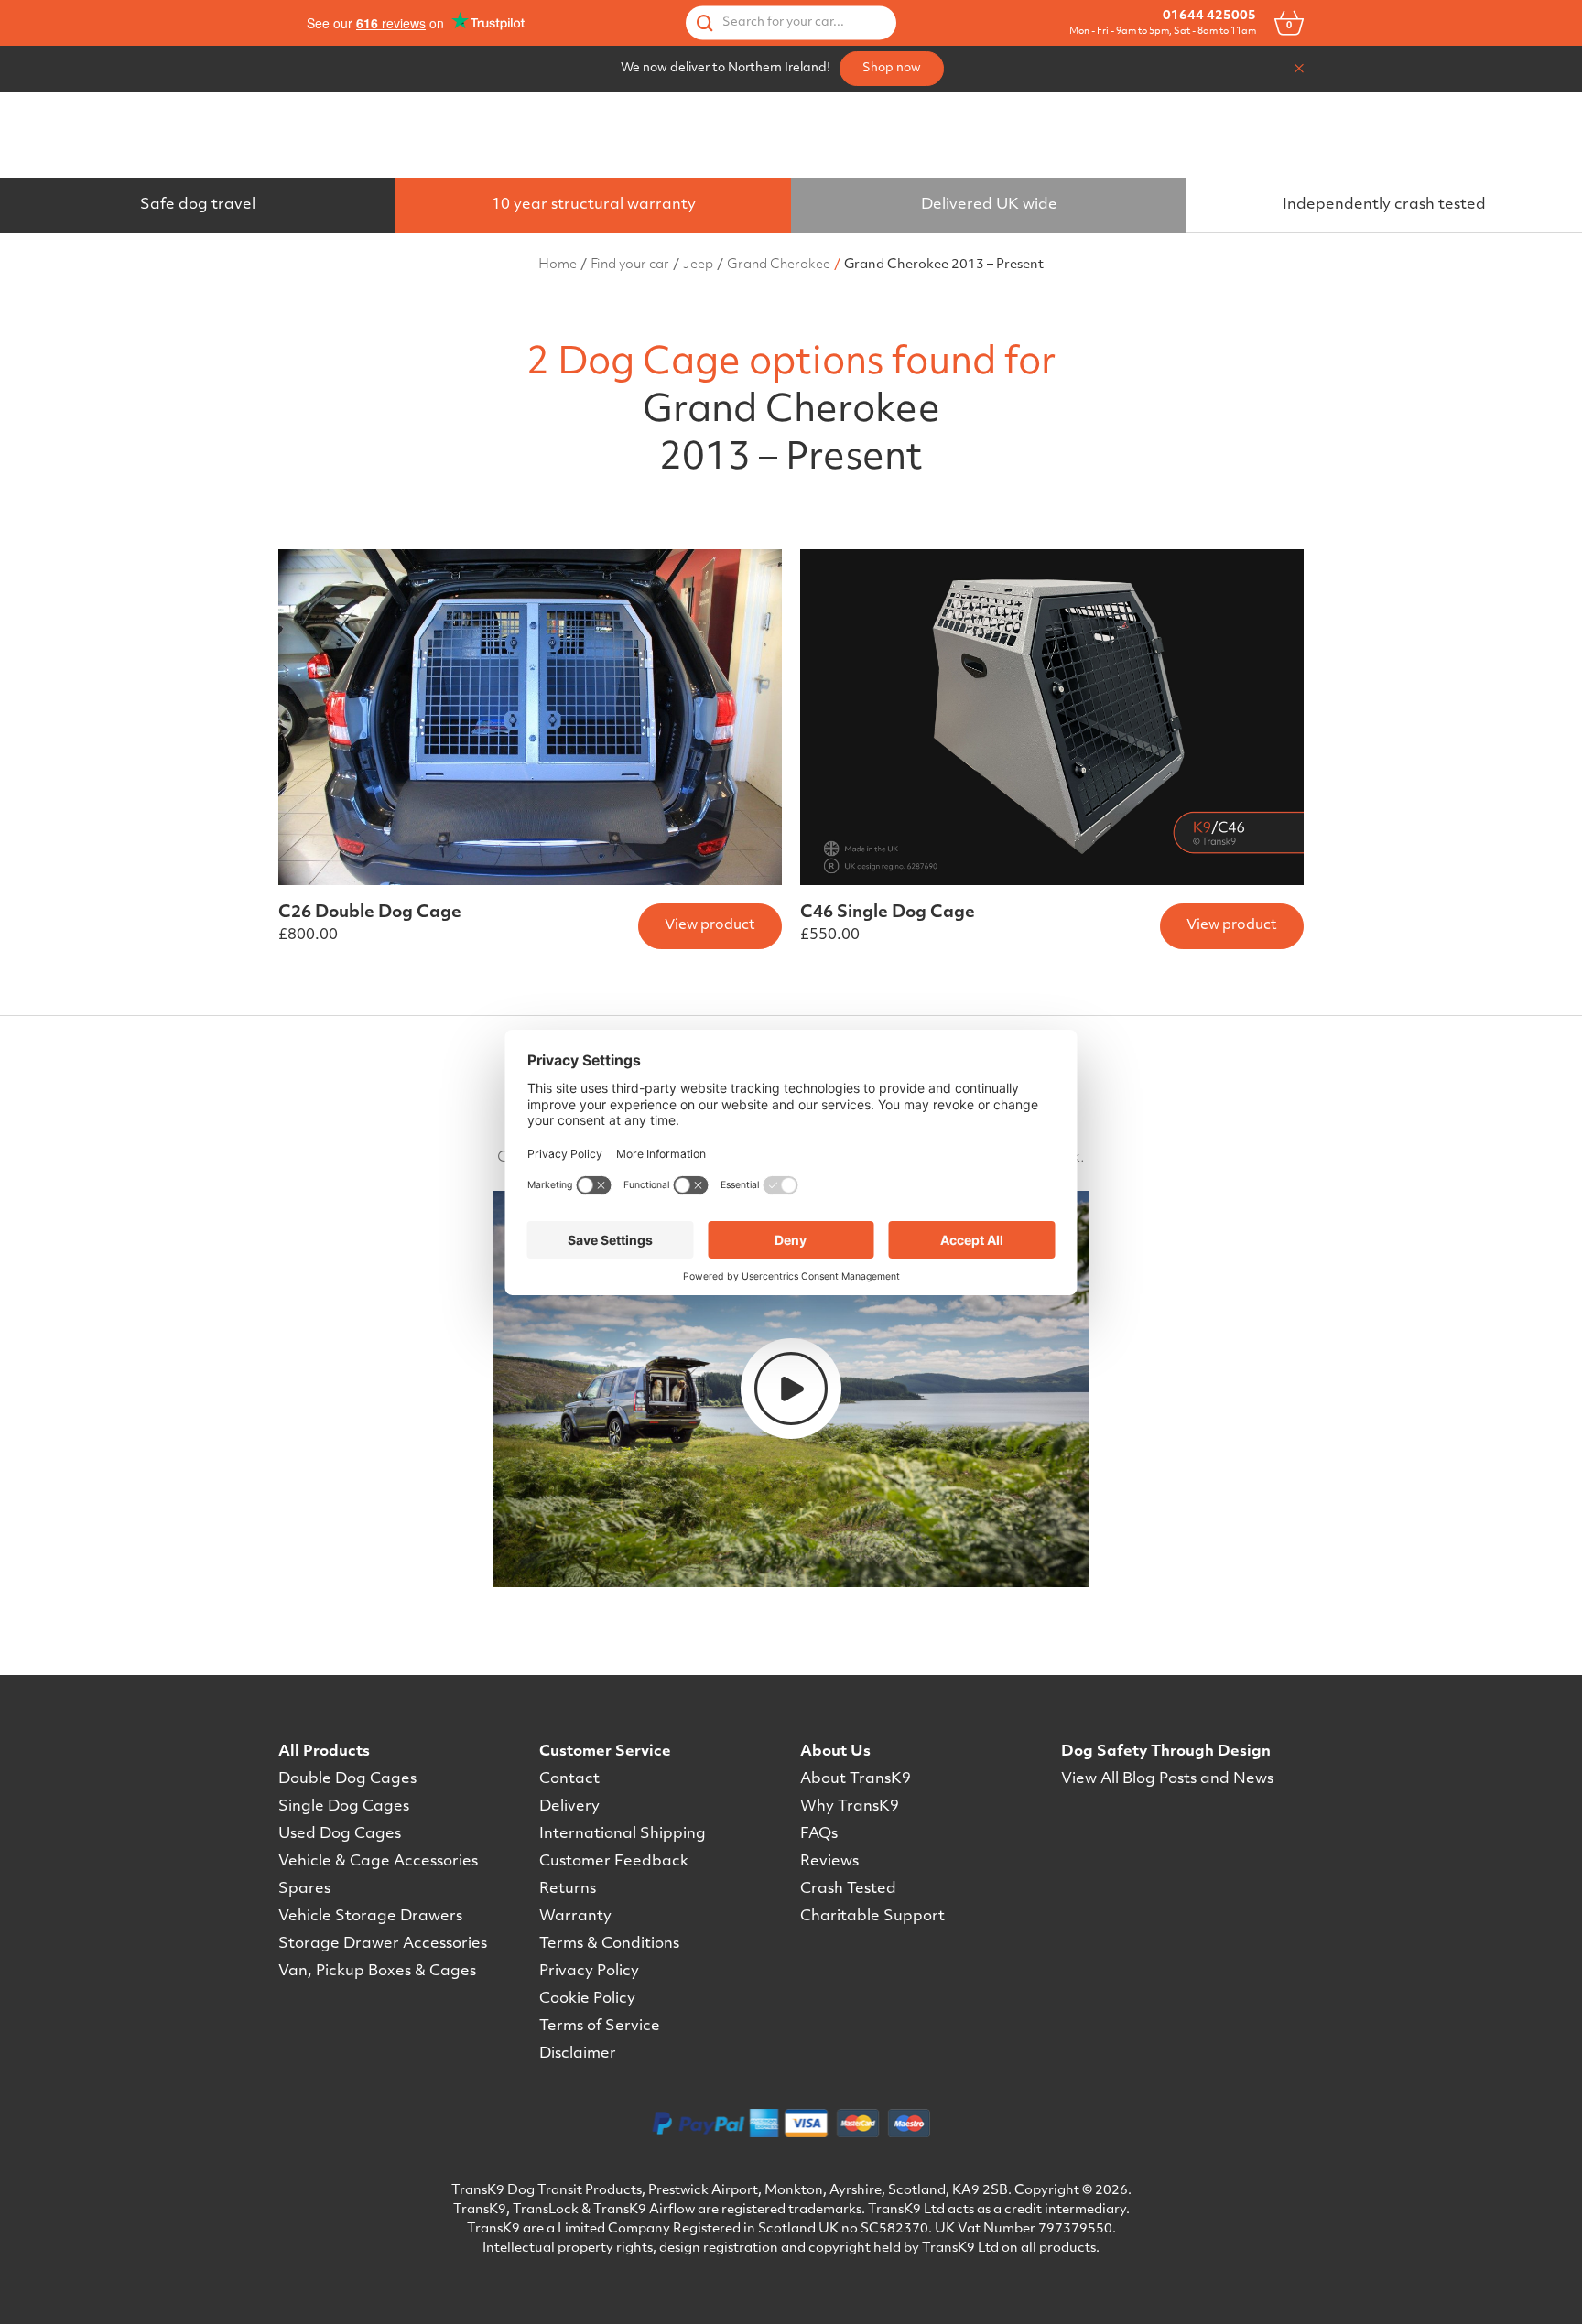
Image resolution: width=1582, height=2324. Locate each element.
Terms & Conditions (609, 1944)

········

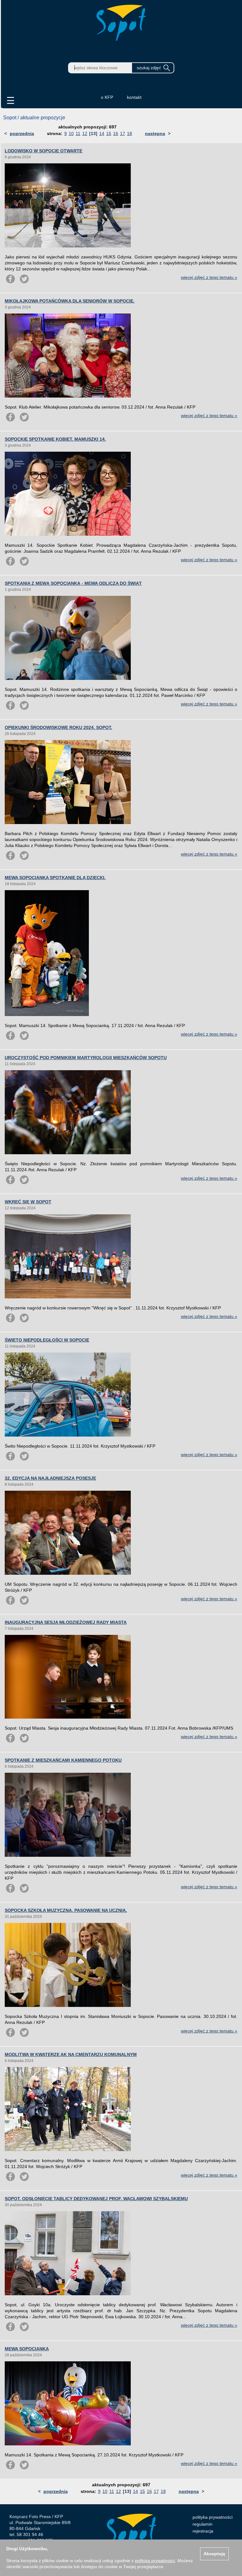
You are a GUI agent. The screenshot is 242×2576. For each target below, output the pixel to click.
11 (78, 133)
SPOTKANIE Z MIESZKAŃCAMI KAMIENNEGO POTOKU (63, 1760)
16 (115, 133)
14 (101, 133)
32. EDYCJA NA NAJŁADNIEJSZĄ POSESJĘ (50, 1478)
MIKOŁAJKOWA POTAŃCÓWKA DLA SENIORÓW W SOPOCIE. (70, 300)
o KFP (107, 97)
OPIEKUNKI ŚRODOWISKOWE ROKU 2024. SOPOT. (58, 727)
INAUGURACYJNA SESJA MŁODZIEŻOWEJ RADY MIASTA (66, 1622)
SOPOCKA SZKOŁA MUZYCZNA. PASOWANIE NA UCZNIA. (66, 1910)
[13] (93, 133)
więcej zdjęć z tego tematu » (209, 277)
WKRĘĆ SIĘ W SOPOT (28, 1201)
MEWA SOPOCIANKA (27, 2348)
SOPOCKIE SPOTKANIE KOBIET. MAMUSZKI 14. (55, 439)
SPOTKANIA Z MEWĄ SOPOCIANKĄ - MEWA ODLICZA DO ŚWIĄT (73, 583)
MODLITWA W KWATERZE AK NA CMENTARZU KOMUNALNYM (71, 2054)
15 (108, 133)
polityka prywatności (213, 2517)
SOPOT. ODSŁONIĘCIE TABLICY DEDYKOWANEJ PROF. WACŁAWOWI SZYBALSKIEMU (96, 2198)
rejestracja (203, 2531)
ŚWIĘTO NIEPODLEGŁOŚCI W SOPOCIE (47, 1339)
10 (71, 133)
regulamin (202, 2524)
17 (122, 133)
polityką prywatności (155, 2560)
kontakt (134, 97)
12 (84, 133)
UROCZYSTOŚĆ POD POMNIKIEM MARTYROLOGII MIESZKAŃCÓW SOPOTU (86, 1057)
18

········

**Work to complete**
Check the material above line by line, and give only the number of lines holding the string "each".

**Output below**
2